**Exercise input:**

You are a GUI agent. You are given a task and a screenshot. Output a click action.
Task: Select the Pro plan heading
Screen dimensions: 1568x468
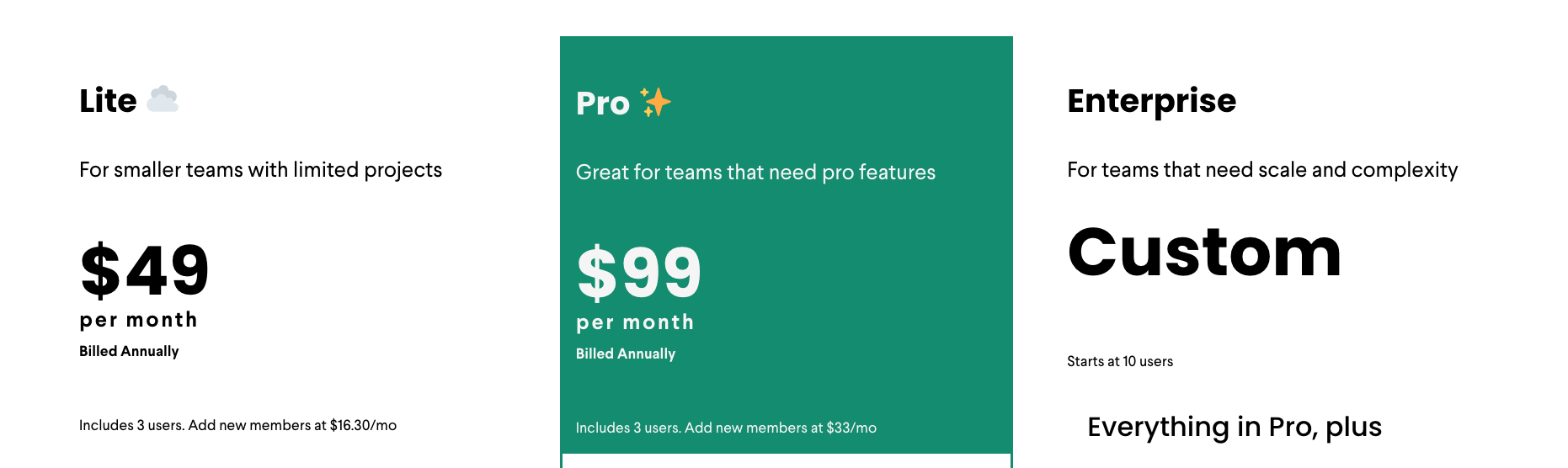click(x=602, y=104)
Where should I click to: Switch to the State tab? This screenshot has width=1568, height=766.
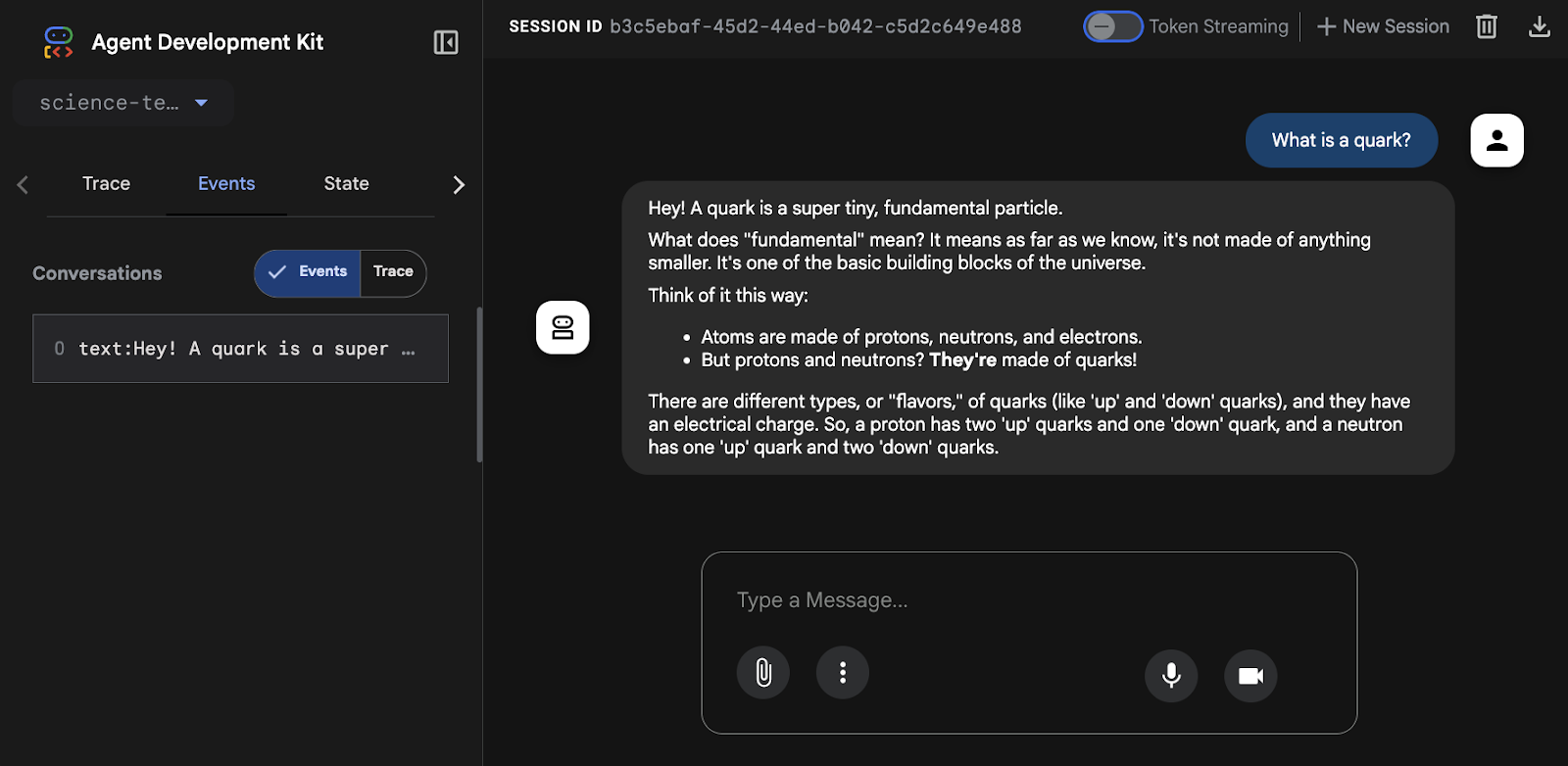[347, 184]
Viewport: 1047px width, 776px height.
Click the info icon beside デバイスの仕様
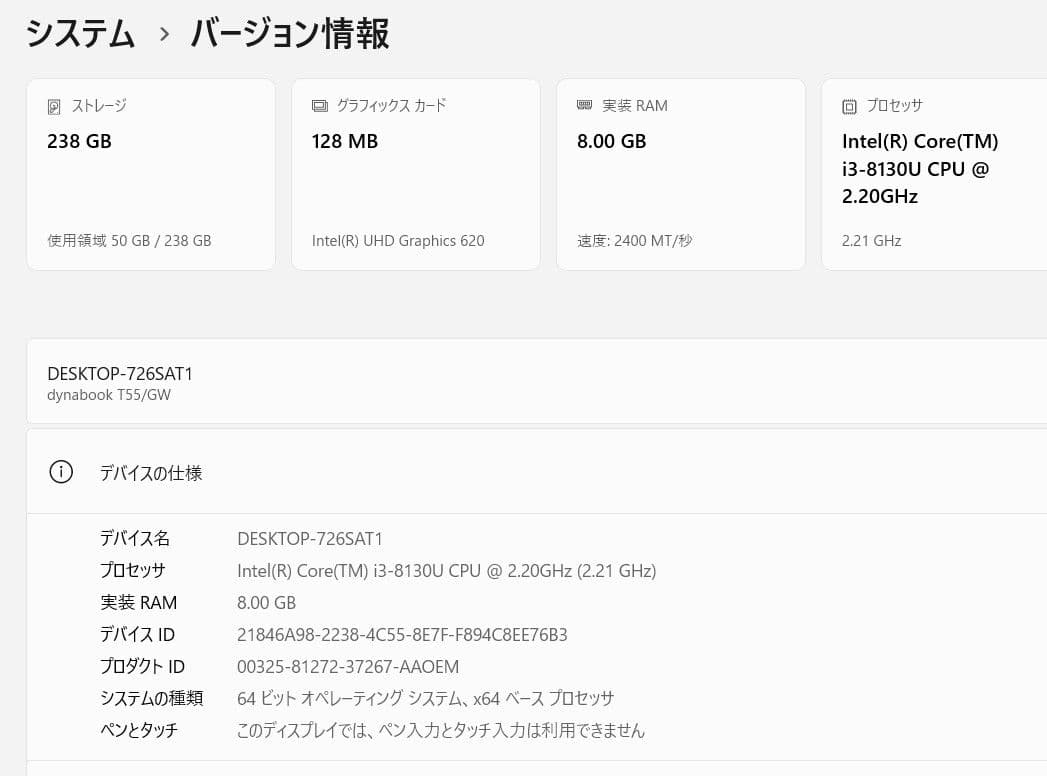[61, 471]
---
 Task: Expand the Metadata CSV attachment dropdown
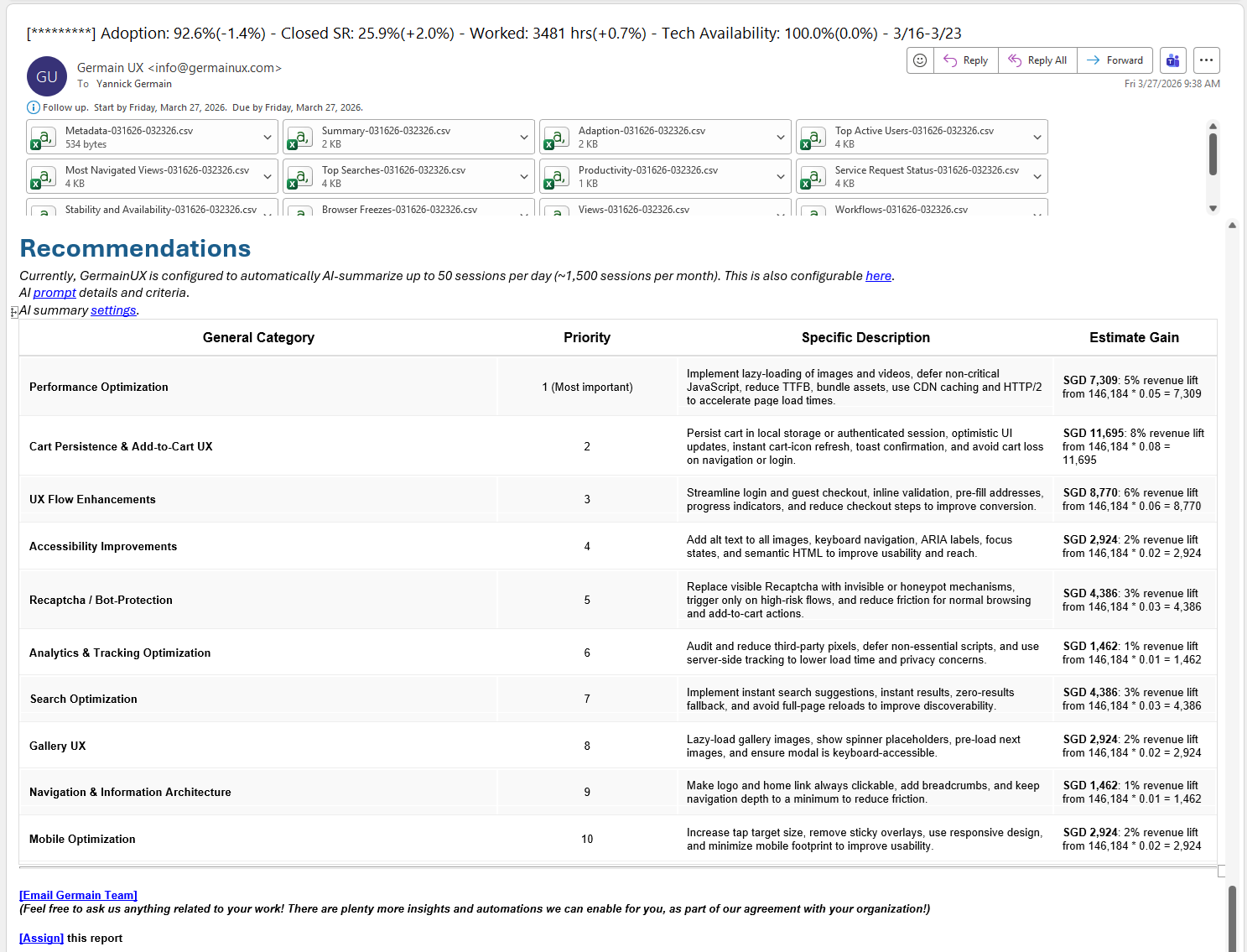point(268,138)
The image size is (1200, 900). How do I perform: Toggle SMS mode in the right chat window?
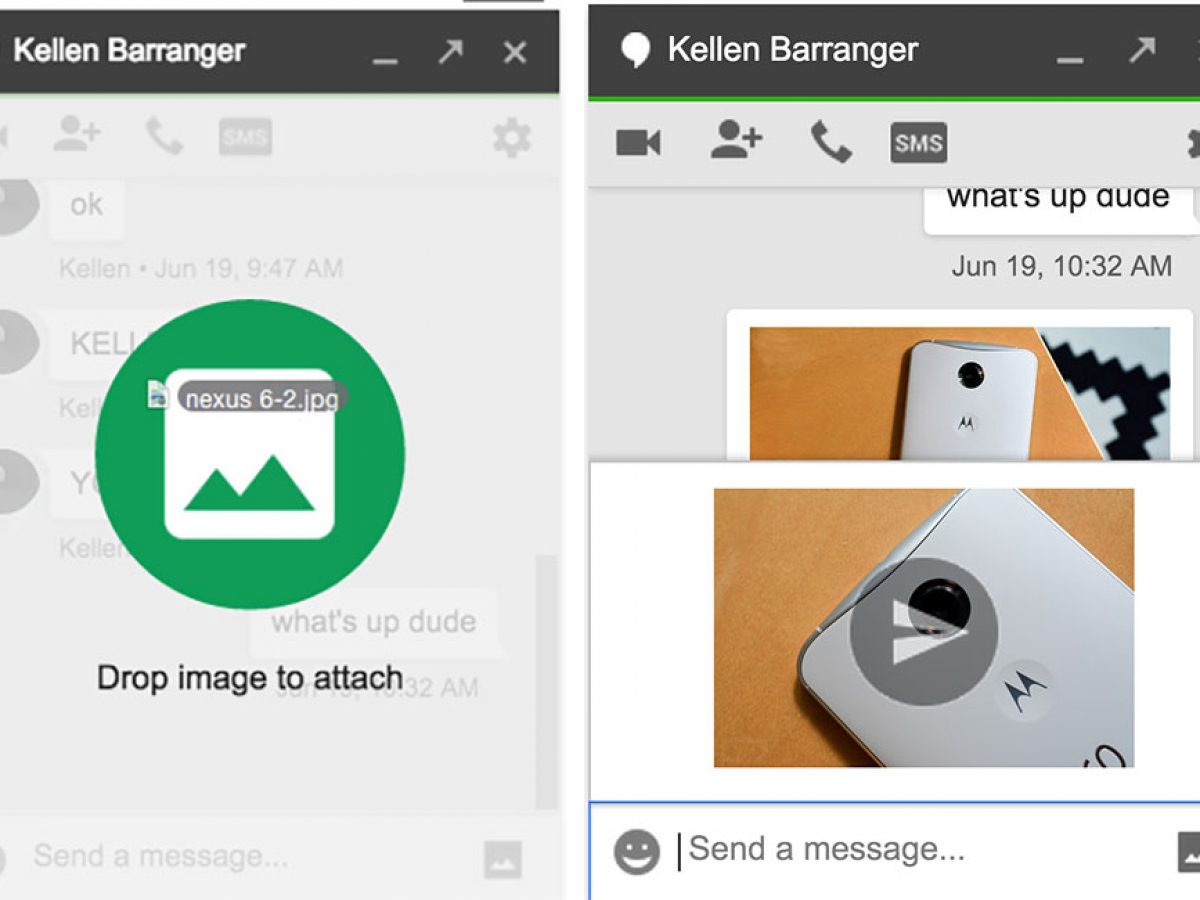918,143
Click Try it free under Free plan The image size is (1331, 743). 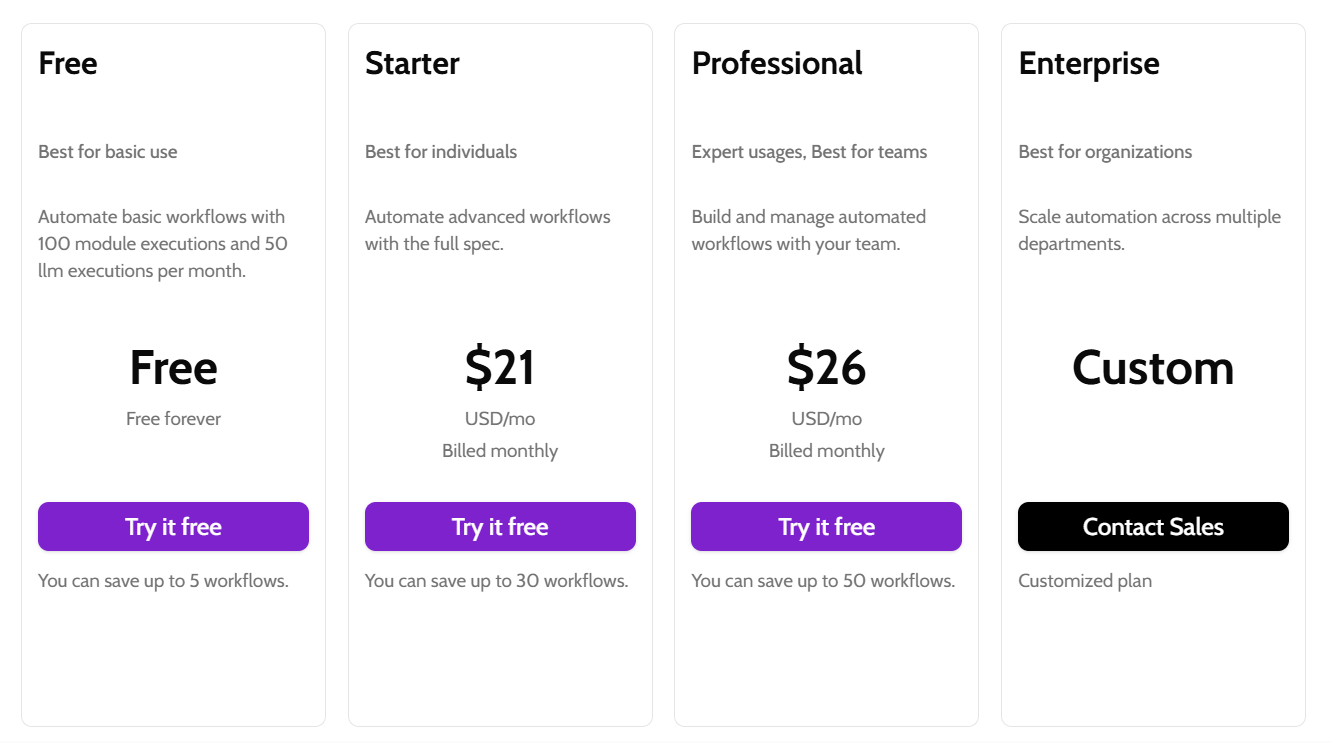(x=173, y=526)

**Directions:**
For this task, return exactly the stretch of the listing above from the line with "You are a GUI" through the line with "Viewport: 1047px width, 776px height.", inclusive and without pictures.

**Answer section:**
You are a GUI agent. You are given a task and a screenshot. Output a click action.
Task: Select the Pro plan heading
Screen dimensions: 1568x468
click(x=602, y=104)
Where should I click to: Switch to the State tab? This screenshot has width=1568, height=766.
[347, 184]
Viewport: 1047px width, 776px height.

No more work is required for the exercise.